At the earliest stages of this process, it's important to consider scope and agree a terms of reference. Not doing this will limit success. Try to avoid the common mistake of overlooking what you should be doing in the rush to get to how you should do it.
For almost all data governance initiatives, it's important to partition the work. Doing this will allow you to prioritise what work you do first as well as 'maximising the volume of work not done'. It will also help with stakeholder engagement and enable communication in terms of benefits and capabilities.
However you eventually do partition the work, you should keep the following model in mind.
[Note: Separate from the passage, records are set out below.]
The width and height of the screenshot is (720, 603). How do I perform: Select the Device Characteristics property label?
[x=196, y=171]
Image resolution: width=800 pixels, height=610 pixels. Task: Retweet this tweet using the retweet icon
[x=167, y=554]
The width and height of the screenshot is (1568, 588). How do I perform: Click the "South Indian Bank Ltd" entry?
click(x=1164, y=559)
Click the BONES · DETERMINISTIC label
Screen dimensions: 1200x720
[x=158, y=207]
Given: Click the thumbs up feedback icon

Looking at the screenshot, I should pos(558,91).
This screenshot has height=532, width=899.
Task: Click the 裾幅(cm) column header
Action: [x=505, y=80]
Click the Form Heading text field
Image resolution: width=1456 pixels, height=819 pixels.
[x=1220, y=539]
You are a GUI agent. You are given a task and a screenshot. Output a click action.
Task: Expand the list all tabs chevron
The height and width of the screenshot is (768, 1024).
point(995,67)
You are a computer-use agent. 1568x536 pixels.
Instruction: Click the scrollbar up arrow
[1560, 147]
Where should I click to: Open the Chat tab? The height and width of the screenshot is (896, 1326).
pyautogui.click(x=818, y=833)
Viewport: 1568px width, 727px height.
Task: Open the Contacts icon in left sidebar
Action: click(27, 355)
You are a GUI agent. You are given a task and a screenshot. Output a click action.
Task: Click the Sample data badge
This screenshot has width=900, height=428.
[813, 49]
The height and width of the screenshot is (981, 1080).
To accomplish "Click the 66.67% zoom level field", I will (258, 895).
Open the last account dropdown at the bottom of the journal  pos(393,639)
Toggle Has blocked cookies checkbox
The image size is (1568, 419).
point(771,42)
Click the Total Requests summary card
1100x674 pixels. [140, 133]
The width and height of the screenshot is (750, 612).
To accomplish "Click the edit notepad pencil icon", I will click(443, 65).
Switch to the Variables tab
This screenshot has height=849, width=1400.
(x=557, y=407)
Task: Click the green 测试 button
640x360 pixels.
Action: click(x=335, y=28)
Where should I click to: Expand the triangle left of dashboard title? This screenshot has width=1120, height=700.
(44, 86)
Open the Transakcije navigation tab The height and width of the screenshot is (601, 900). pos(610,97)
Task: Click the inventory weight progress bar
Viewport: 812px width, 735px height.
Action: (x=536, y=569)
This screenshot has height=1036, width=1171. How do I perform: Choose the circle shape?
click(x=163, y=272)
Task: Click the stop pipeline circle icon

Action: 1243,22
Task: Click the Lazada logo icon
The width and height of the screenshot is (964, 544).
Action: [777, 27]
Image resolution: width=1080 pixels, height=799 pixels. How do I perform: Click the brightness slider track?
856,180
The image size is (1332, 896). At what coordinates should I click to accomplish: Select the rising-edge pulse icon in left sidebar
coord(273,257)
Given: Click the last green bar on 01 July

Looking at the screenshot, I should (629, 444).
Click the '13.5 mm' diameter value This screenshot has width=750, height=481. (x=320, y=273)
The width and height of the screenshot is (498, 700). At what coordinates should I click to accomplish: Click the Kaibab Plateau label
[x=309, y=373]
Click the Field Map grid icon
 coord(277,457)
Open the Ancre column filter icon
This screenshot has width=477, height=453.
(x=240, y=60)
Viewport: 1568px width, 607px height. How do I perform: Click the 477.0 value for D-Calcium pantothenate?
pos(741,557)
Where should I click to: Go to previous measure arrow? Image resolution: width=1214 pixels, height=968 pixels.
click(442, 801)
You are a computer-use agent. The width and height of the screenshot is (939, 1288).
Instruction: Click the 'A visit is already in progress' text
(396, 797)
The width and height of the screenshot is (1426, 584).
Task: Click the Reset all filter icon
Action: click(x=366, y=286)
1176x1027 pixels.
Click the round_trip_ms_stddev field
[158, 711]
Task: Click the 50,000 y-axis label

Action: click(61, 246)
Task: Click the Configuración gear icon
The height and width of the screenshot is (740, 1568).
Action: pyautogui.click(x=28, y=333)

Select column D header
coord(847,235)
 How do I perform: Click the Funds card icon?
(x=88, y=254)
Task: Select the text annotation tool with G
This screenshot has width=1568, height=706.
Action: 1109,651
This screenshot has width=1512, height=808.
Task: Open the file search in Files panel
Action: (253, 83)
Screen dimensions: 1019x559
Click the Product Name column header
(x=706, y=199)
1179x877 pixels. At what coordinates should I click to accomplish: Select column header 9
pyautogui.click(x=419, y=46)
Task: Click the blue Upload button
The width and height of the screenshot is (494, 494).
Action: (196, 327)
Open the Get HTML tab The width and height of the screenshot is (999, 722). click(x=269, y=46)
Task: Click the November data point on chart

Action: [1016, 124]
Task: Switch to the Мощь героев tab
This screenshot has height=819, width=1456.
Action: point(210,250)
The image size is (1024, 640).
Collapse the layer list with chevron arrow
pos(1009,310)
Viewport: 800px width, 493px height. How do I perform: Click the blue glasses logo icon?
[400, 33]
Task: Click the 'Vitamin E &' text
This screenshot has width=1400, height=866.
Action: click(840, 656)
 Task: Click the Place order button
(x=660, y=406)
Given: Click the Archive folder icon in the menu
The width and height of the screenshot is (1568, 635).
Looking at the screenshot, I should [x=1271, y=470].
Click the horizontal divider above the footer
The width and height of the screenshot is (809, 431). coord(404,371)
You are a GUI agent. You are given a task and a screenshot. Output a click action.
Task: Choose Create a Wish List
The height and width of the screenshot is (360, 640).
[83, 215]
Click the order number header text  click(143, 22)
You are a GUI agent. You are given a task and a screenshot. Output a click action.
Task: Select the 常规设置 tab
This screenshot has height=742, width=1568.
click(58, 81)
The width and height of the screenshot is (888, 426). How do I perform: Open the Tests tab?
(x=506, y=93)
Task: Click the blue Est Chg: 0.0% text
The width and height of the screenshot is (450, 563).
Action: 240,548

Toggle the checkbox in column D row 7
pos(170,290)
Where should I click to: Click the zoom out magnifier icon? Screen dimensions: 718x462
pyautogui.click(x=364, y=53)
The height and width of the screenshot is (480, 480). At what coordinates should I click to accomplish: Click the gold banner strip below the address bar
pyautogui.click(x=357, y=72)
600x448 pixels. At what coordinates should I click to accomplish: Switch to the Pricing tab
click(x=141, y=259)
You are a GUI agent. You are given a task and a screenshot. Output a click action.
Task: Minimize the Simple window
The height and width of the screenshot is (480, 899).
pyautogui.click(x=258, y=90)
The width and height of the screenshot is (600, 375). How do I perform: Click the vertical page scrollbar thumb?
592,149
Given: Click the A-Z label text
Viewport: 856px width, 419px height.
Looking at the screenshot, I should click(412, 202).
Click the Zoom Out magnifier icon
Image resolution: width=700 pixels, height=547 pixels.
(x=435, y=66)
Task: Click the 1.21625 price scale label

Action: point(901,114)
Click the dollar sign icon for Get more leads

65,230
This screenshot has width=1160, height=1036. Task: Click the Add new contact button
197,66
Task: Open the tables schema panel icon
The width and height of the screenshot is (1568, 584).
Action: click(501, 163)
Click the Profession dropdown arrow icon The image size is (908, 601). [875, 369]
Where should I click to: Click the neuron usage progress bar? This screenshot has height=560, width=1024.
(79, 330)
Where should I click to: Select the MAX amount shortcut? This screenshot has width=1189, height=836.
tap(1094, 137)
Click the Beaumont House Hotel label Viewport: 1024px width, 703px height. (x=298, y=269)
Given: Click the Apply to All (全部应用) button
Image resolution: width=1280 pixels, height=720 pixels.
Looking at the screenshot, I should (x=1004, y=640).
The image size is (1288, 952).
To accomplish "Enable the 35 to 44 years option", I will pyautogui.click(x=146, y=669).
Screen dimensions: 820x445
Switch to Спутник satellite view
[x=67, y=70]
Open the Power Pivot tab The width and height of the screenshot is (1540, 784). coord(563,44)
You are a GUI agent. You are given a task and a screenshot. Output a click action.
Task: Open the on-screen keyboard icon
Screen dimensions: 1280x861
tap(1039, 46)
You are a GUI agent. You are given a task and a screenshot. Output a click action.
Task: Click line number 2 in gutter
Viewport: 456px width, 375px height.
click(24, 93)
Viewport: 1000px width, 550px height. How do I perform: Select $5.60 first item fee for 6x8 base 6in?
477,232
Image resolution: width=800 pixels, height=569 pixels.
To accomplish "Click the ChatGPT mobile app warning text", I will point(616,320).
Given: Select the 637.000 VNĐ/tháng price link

Sensitive data is data which needs safeguarding as it will damage the interests of the business if it should fall into the wrong hands. It has associated costs, risks and a corresponding value.
Redundant data is data which has no further value to the business. It has associated costs and risks but no corresponding value.
Other data is data which doesn't have a particular risk attached to it. It has associated costs and a corresponding value.
An important characteristic of this model is that it focuses on what the data is not where it is or what format it is in. That's a theme we'll be revisiting regularly. Another characteristic of this model is that it is simple. We've put an abstraction layer between us and our data governance objectives. This makes it a lot easier to engage stakeholders.
In the next post, I'll build on what is set out here and provide a simple model comprising inputs, processes and outputs which will address pretty much all data governance workloads.
Talking points:
- If the model above isn't complete - what's missing and why does it matter?
- Do you see benefit in focusing on data based on what it is, not where it is? Conversely, do you see problems in focusing on where the data is stored rather than what the data is?
- How important is stakeholder engagement in your data governance project? Why?
- What does 'maximising the volume of work not done' mean to you?